Bernardino Vazquez Mazatzi
Escritor y Periodista

La violencia o el uso de la fuerza no justifica obra alguna y mucho menos si esa inversión no beneficia a la población en donde pretenda ejecutarse.

Si esa obra, de la que se trate, no tiene la aprobación del pueblo, no debe darse por autorizada poniendo como argumento un beneficio para una parte y reprimiendo como opción y alternativa. Si es por la fuerza, entonces no es bueno para nadie.

Lo ocurrido en San Pedro Ecatepec, municipio de Atlangatepec tiene varios mensajes y todos preocupantes en cuanto a que son abierta amenaza a quienes se opongan a todo o a poco. Guadalupe Ixcotla y Santa Cruz Guadalupe de Chiautempan deben leer ese mensaje con todo lo que representa.

En Tlaxcala, la incapacidad para dialogar y la ausencia de métodos para negociar, conciliar y negociar se reflejan en el uso violento del poder para imponerse. Si sus obras, acciones, proyectos, inversiones, desarrollo y progreso fueran buenas, el pueblo las aplaudiría y permitiría el acceso de los funcionarios y políticos a las comunidades entre aplausos y reconocimientos.
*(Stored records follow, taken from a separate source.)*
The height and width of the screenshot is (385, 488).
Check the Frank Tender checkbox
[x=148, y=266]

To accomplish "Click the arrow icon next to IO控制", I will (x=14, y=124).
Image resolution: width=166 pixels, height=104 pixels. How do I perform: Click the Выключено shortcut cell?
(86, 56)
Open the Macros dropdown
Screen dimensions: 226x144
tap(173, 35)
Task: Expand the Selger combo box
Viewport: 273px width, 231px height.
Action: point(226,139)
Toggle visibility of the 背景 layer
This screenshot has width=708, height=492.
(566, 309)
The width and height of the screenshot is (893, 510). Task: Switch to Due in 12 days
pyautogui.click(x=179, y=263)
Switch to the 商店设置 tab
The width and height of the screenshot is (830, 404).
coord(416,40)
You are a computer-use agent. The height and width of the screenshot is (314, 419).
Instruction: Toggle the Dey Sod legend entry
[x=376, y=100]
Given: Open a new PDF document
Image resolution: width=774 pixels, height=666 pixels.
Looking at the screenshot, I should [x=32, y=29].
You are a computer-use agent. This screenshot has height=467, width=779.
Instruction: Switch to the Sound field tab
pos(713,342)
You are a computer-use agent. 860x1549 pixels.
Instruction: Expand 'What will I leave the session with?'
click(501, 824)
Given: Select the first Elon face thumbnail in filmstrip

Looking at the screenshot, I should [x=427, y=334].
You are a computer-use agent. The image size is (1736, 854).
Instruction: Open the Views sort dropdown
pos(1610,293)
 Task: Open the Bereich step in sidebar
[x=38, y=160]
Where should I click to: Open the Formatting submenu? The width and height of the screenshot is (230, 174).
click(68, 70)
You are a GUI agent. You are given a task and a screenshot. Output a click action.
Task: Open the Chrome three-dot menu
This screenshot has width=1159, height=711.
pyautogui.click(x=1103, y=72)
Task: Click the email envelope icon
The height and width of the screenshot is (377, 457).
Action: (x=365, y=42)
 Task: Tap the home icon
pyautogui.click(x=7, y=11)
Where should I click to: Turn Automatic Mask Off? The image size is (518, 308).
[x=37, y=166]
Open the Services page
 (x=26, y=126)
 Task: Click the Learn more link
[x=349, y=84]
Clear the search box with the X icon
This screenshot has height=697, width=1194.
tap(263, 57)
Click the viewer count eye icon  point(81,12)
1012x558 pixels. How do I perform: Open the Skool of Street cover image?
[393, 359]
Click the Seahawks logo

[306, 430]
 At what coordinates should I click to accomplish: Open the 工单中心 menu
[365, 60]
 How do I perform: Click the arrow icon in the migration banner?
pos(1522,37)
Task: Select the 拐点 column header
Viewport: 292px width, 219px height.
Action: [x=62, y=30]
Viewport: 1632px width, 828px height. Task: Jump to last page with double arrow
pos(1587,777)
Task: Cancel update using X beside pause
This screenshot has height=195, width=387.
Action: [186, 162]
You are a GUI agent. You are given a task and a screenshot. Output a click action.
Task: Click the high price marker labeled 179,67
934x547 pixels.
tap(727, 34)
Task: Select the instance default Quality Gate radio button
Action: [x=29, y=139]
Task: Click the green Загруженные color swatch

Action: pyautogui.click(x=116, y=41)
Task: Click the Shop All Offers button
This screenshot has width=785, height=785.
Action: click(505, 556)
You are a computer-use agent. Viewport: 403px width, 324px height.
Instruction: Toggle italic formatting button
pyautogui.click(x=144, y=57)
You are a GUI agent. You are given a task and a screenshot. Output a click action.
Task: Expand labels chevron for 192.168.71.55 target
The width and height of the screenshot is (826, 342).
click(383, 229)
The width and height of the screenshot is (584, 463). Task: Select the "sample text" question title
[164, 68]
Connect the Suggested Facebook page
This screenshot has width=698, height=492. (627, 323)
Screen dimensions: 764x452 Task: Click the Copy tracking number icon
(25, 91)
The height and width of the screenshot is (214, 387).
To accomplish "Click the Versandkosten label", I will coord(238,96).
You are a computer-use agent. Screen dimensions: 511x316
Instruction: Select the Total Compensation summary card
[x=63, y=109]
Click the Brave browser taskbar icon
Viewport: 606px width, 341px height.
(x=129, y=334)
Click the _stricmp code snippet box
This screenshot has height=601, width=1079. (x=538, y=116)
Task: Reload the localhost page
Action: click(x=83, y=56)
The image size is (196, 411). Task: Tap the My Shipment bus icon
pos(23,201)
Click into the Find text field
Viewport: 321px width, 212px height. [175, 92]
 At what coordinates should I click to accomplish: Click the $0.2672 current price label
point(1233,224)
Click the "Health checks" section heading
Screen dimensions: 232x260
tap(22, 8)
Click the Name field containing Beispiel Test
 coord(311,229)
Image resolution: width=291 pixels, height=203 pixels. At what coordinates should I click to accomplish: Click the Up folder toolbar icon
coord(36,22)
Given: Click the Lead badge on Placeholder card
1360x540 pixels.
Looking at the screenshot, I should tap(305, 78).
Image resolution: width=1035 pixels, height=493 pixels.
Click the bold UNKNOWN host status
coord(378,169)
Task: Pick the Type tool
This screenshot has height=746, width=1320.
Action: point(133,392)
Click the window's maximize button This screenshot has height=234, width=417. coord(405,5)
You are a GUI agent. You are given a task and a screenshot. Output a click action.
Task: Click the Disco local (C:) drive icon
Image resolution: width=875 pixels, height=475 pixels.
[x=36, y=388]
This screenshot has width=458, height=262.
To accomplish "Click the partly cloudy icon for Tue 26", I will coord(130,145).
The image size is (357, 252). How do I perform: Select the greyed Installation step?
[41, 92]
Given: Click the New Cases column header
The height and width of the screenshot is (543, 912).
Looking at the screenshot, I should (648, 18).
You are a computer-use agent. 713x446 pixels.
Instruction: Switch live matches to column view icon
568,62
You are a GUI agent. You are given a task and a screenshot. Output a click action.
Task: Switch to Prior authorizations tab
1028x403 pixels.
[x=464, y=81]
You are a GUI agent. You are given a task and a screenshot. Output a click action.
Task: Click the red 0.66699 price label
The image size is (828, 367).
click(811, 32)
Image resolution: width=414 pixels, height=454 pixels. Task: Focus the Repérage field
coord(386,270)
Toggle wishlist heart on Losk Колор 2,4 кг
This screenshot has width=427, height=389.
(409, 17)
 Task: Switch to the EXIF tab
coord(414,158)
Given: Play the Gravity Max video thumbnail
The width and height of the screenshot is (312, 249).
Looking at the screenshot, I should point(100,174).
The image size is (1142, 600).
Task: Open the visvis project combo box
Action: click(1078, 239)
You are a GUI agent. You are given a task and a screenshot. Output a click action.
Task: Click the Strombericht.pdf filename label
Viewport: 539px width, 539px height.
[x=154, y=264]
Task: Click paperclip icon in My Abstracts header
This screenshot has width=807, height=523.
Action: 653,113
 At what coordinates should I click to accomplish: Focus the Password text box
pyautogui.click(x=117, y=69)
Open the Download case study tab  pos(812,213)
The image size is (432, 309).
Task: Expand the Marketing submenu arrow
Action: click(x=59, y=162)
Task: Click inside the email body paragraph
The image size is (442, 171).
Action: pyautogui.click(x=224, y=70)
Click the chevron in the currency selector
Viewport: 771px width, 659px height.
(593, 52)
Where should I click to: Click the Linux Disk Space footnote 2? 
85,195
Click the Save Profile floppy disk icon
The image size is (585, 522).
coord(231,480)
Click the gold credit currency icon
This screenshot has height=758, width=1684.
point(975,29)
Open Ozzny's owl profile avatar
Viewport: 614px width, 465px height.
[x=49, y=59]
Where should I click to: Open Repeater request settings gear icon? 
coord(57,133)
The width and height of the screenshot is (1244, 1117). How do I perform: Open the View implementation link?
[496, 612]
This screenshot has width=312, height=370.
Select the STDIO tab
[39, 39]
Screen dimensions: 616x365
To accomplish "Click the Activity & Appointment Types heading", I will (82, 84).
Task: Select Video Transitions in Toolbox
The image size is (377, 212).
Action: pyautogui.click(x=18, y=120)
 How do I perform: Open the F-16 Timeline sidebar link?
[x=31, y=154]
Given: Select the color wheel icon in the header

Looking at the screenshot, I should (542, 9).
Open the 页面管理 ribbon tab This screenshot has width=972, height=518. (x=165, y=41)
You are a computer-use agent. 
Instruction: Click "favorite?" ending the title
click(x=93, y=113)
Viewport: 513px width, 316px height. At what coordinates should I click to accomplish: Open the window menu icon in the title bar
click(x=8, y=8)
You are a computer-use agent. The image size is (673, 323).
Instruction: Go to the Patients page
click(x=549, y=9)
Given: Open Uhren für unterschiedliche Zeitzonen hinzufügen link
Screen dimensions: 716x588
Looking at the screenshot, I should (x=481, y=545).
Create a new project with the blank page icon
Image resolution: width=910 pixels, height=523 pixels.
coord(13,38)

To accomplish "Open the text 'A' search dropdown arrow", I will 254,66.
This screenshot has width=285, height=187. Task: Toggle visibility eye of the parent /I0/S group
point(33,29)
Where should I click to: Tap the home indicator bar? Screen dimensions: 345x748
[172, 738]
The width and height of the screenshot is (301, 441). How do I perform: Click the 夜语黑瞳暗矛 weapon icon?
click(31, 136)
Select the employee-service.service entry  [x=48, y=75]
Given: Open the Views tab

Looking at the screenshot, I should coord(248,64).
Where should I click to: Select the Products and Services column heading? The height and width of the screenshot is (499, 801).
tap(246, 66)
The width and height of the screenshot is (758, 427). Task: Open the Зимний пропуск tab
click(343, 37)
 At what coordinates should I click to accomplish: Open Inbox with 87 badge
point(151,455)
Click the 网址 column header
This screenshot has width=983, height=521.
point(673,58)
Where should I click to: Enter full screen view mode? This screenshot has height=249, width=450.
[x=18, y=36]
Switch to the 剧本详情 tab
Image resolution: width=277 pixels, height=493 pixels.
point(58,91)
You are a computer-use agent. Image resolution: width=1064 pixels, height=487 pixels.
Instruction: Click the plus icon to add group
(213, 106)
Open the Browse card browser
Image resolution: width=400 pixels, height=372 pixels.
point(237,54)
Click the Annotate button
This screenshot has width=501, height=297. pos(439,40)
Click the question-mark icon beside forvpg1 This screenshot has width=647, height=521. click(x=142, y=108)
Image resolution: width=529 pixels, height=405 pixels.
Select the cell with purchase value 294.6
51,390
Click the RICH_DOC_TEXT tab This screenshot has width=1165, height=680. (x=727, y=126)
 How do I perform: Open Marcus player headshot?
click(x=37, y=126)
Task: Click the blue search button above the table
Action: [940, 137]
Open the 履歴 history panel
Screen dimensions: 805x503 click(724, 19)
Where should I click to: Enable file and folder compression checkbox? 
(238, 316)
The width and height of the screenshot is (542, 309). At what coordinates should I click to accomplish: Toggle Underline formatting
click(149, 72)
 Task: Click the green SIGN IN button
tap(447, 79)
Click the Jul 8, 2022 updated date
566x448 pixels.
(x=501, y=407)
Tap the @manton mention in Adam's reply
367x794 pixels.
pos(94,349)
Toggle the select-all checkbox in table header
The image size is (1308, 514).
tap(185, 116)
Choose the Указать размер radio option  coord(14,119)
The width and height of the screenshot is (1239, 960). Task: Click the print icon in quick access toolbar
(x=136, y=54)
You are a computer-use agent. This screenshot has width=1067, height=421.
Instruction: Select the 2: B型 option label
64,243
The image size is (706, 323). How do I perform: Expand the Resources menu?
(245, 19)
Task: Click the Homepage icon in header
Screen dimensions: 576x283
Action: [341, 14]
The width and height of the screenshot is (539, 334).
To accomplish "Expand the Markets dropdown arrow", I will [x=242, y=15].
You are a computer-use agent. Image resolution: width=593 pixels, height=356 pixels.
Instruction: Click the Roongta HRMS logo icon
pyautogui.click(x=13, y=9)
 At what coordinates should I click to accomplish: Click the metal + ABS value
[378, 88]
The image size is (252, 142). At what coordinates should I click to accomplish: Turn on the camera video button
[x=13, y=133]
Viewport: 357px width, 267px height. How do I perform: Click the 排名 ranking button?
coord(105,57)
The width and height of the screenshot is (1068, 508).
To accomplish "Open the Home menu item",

Y muy a pesar del régimen de gobierno federal y estatal, la percepción y certeza general o cuando menos la sospecha, es que hay poderosos intereses económicos para obligar a las comunidades a aceptar lo que esos pueblos saben que los va a afectar y dañar.

Si las políticas de desarrollo, crecimiento y progreso fueran reales como lo pregonan los gobiernos, la sociedad estaría en sinfonía con el poder y reiterarian su confianza apoyando cualquier acción institucional.

Pero no es así. Tanto en Atlangatepec como en Chiautempan hay una sospecha de que esas inversiones traen beneficios, y enormes, pero no para las comunidades.

En ambos casos los gobiernos han mentido y no han tenido la sensibilidad para hablar. Tal vez porque los argumentos institucionales son endebles, porque no garantizan la inclusión de los pueblos y porque se observan señales de intereses turbios y corrupción, la gente rechaza esos proyectos.

Los pueblos saben lo que dicen… son dueños de su historia arraigada como los árboles, la tierra, el viento y la lluvia… por eso la defienden; el gobierno de eso poco sabe y por eso ha apostado por la violencia y la represión.